The long-standing court battle concluded with members of the 51 Sami villages securing the exclusive right to herd reindeer, and in some areas, the right to hunt and fish – in accordance with the Swedish Reindeer Husbandry Act. Further, they reserve the right to determine who can hunt and fish in the said area.
However, several members of the Sami village have reported death threats, including those received online, to the police since the judgment was pronounced.
The land that they occupy, a link that is intensified by the extremities of the region, defines the food culture of the Sami people. Winter, here, lasts nearly 200 days a year with temperatures dropping as low as -30°C. Most of the food supply, as a result, relies largely on the giant herds of reindeer that migrate to the mountains annually. Though, the Sami people are no longer nomadic and technological advancement has radically changed the way their herding practices, they still follow their animals deep into the forest or to high altitudes every season.

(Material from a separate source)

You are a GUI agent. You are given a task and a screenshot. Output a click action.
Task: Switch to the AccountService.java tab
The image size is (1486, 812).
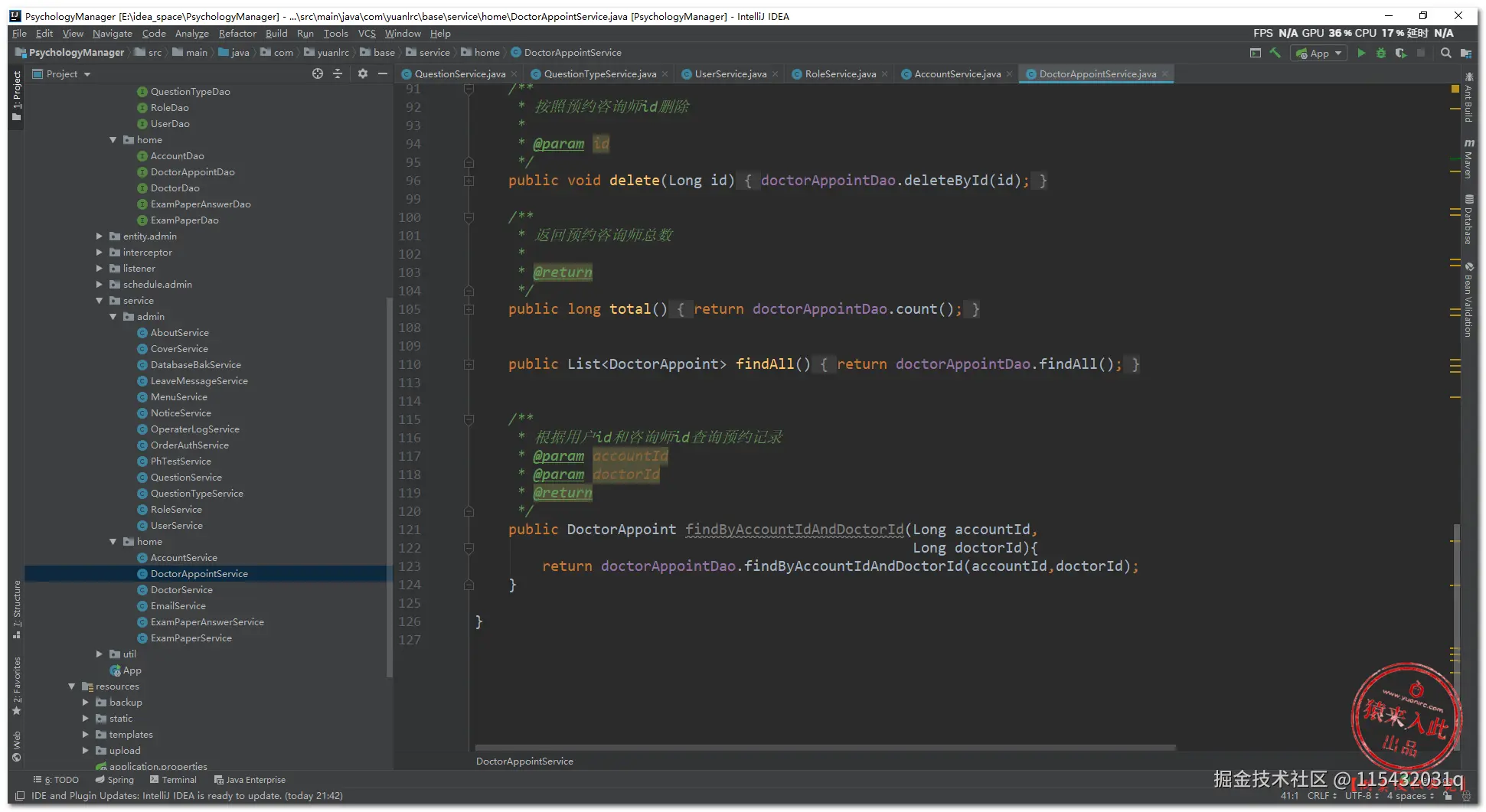click(957, 74)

The meat of these animals is an important source of nutrition for the Sami people, who have clung to their tradition and safeguarded their environment against dominant processes of social and cultural transformation. A traditional dish of reindeer meat, which is also a Slow Food Presidia product, is called Suovas. Prepared by dry-salting the meat and smoking it over open fire in a peaked hut, Suovos are usually cut into pieces, grilled or eaten raw. When off on long trips, Sami people pair Suovos with bread to eat during the journey.
Recent reports highlighting the abuse faced by the Sami people serve as reminders of how deeply entrenched prejudices against indigenous communities are. These biases, if not upturned through lawful action, will only further destroy the vast repositories of knowledge of indigenous communities while eroding their cultural capital. This is, it must be noted, a losing battle for everyone involved as indigenous communities play a key role in conservation and hold the potential to counter challenges related to climate change.

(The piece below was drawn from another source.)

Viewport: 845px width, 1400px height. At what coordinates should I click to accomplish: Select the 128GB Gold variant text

Supporting indigenous communities and their food systems has been key to Slow Food’s mission of preserving biodiversity.
Through the various projects carried out under the Indigenous Terra Madre banner across the globe, we seek to amplify the voices of indigenous people to assert their rights over their land as well as to grow food and breed livestock in their time-honored ways.
In a time when indigenous communities are striving to retain their rights over the land they occupy and the natural resources that are intrinsic to their way of life, the verdict gains all the more significance. In protecting their right over their land and traditions, the Swedish government has set an example for the need to honor indigenous knowledge systems and traditions linked to geographical areas but these efforts must be coupled with public education and awareness in order to ensure that the ideals upheld by the court trickle into practice.
This awareness will further slacken forces of acculturation as well as social and economic marginalization that haunt indigenous communities the world over, while enabling them to continue to protect the planet’s biodiversity through their sustainable food systems.